I want to run multiple SQL statements to select and filter, and then to join with multiple tables. My approach to this given below. It require returning intermediate results. That is problematic due to memory limitations. Hence, I am only using a small subset of records.
However, if I can do this work in SQL Server, then I will be limited by my local memory size.
Ideally, I am looking for a way to leave intermediate results in the SQL Server. Combining the following SQL query and dplyr filter into one SQL query seems difficult.
con <- DBI::dbConnect(odbc::odbc(),
Driver = "SQL Server",
Server = DEST_SERVER,
Database = DEST_DATABASE,
Trusted_Connection = "Yes")
# subset the ids and write to sql server
id_indices <- 1:30000
id_subset <- data.frame(record_id = all_ids[id_indices])

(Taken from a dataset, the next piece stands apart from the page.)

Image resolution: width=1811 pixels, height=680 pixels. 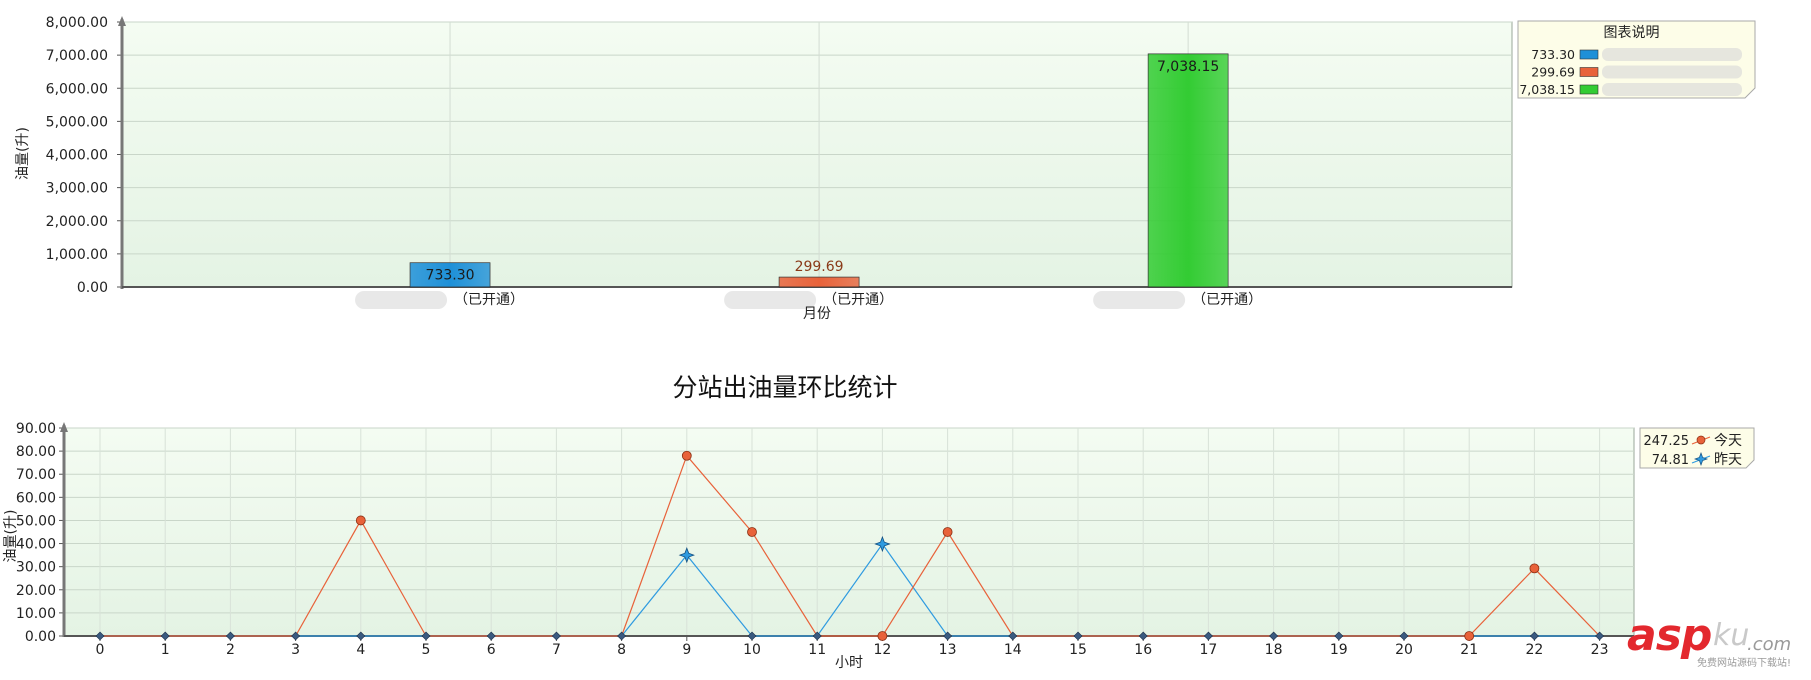 What do you see at coordinates (36, 545) in the screenshot?
I see `line-ytick-label: 40.00` at bounding box center [36, 545].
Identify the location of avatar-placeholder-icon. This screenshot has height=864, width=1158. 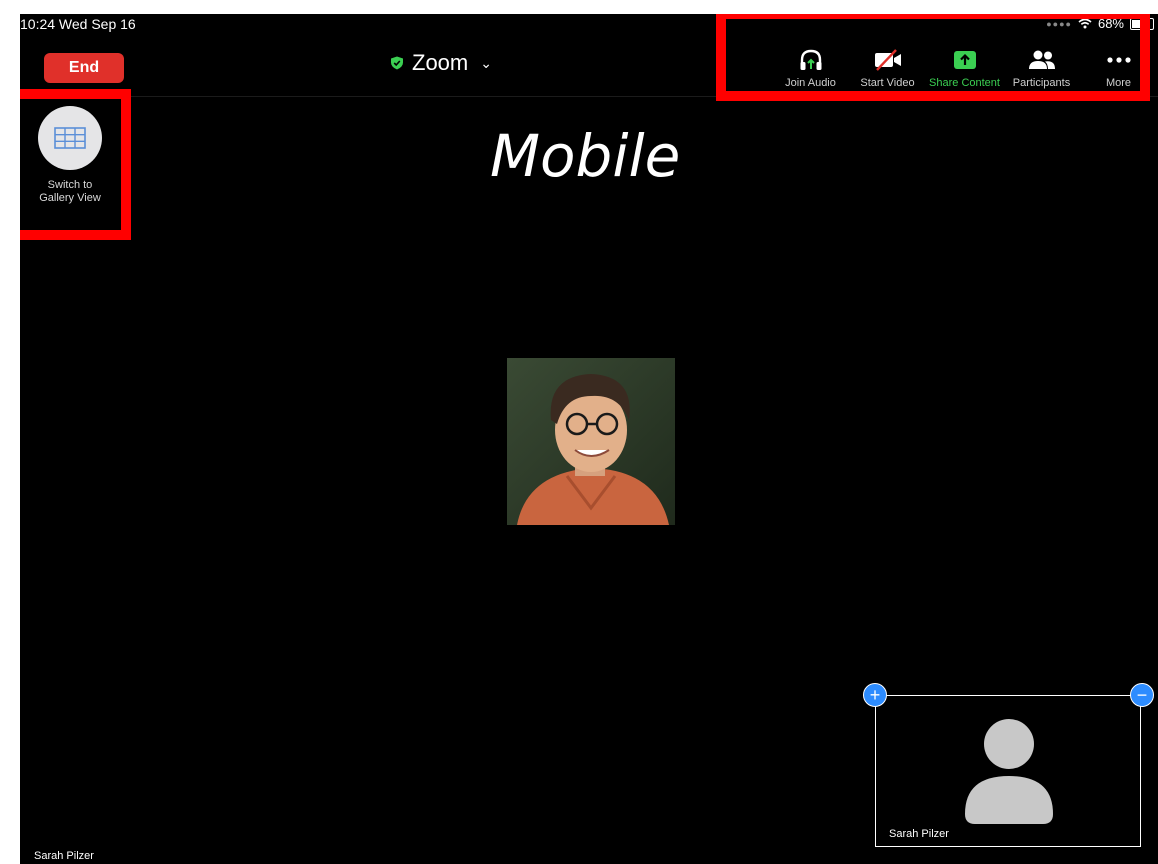
(1009, 772).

dbWriteTable(con, '#id_subset', id_subset)
# select those with id
first_out <- dbGetQuery(
con,
"select distinct id, claim_date, paid
from [my_schema].[my_table]
where ID IN
(select ID from #id_subset)")
# get only records for the latest date for each id
paid <- first_out %>% group_by(ID) %>%
filter(as.Date(claim_date) == max(as.Date(claim_date), na.rm = TRUE)) %>%
filter(paid == "Y")
# send the results to SQL server
dbWriteTable(con, '#paid', paid)
# then the paid table will be joined to another so on.